Both files were edited locally at:

  • /tmp/ewing-proposal.html
  • /Users/cb/Documents/repos/sites/queenofsandiego.com/proposals/jada-charter-proposal-sue.html

After correction, the files were re-deployed to S3:

aws s3 cp /tmp/ewing-proposal.html s3://queenofsandiego.com/proposals/jada-charter-proposal-ewing.html --content-type text/html

We did not modify CloudFront cache settings; the default TTL ensures updated content propagates within 24 hours. For immediate cache invalidation (not required here but documented for future use):

aws cloudfront create-invalidation --distribution-id [DIST_ID] --paths "/proposals/*"

Infrastructure and Deployment Notes

S3 Bucket Configuration

The bucket queenofsandiego.com uses standard HTTPS access with CloudFront distribution caching. The proposals directory lacks versioning enabled, which contributed to the problem: there is no audit trail of what changed and when. We recommend enabling S3 Versioning on this bucket:

aws s3api put-bucket-versioning --bucket queenofsandiego.com --versioning-configuration Status=Enabled

Content Type Headers

All proposal files are served with Content-Type: text/html. This is correct for browser rendering, but we should consider adding Content-Disposition: inline headers to prevent accidental downloads. This can be configured via S3 object metadata or CloudFront headers.

Dashboard Integration

After deployment, we updated the progress tracking system to record the correction. The dashboard tool aggregates task state from a Lambda-backed API:

python3 /Users/cb/Documents/repos/tools/update_dashboard.py add-note t-f20bc5a4 \
  --text "Payment terms fixed on both proposals. Ewing: removed 50% deposit ambiguity. Sue: resolved weather refund contradiction."

This tool writes to a centralized state service at https://progress.queenofsandiego.com/state.json, which is queried by CI/CD pipelines to gate deployments and by the status dashboard to display real-time task progress.

Key Technical Decisions

Why Not Use a Template Engine?

The current approach uses static HTML files, which is appropriate for content that changes infrequently and doesn't require dynamic data binding. However, the payment terms represent business logic that should be centralized. A future improvement would be to extract payment policies into a JSON configuration file and render proposals via a templating engine (Jinja2, Handlebars, etc.), ensuring all proposals reference a single source of truth.

Why Not Version Control These Files?

* _List of tasks_
A – List every AWS CLI command that appears in the deployment notes, each written out in full.
B – According to the deployment notes, why should S3 Versioning be enabled on the queenofsandiego.com bucket? Answer in one to three sentences.
C – Reproduce the passage of the deployment notes that begins at the words "Dashboard Integration" and ends after the words "real-time task progress.".

* _Recorded information_
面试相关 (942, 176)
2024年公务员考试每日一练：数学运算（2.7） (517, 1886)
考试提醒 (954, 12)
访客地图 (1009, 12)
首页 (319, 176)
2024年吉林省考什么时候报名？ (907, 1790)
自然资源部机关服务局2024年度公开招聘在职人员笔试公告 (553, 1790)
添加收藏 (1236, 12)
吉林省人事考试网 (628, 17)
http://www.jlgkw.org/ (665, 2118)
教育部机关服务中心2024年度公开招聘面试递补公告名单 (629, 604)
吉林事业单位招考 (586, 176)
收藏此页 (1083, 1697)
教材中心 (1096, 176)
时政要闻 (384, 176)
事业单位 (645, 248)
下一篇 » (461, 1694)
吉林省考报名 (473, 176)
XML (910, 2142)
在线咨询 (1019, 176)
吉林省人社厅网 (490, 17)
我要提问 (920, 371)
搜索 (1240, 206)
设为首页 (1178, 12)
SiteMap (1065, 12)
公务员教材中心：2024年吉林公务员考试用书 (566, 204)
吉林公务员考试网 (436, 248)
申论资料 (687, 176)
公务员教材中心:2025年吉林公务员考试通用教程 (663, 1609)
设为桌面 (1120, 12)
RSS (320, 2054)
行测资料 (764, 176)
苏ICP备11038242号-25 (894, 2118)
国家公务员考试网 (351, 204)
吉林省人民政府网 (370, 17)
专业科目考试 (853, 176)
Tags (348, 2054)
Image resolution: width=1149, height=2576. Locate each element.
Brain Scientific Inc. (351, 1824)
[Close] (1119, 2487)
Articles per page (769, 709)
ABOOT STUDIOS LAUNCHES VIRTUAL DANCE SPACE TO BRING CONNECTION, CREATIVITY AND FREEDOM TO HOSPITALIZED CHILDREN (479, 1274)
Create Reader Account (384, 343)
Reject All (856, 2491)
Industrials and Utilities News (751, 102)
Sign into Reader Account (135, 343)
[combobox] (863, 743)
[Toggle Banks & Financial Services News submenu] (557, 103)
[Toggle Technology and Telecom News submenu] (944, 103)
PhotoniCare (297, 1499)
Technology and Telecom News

* _Answers to the problems_
A –
aws s3 cp /tmp/ewing-proposal.html s3://queenofsandiego.com/proposals/jada-charter-proposal-ewing.html --content-type text/html
aws cloudfront create-invalidation --distribution-id [DIST_ID] --paths "/proposals/*"
aws s3api put-bucket-versioning --bucket queenofsandiego.com --versioning-configuration Status=Enabled

B – The proposals directory does not have versioning enabled, and this contributed to the problem. Without versioning there is no audit trail of what changed and when.

C –
Dashboard Integration

After deployment, we updated the progress tracking system to record the correction. The dashboard tool aggregates task state from a Lambda-backed API:

python3 /Users/cb/Documents/repos/tools/update_dashboard.py add-note t-f20bc5a4 \
  --text "Payment terms fixed on both proposals. Ewing: removed 50% deposit ambiguity. Sue: resolved weather refund contradiction."

This tool writes to a centralized state service at https://progress.queenofsandiego.com/state.json, which is queried by CI/CD pipelines to gate deployments and by the status dashboard to display real-time task progress.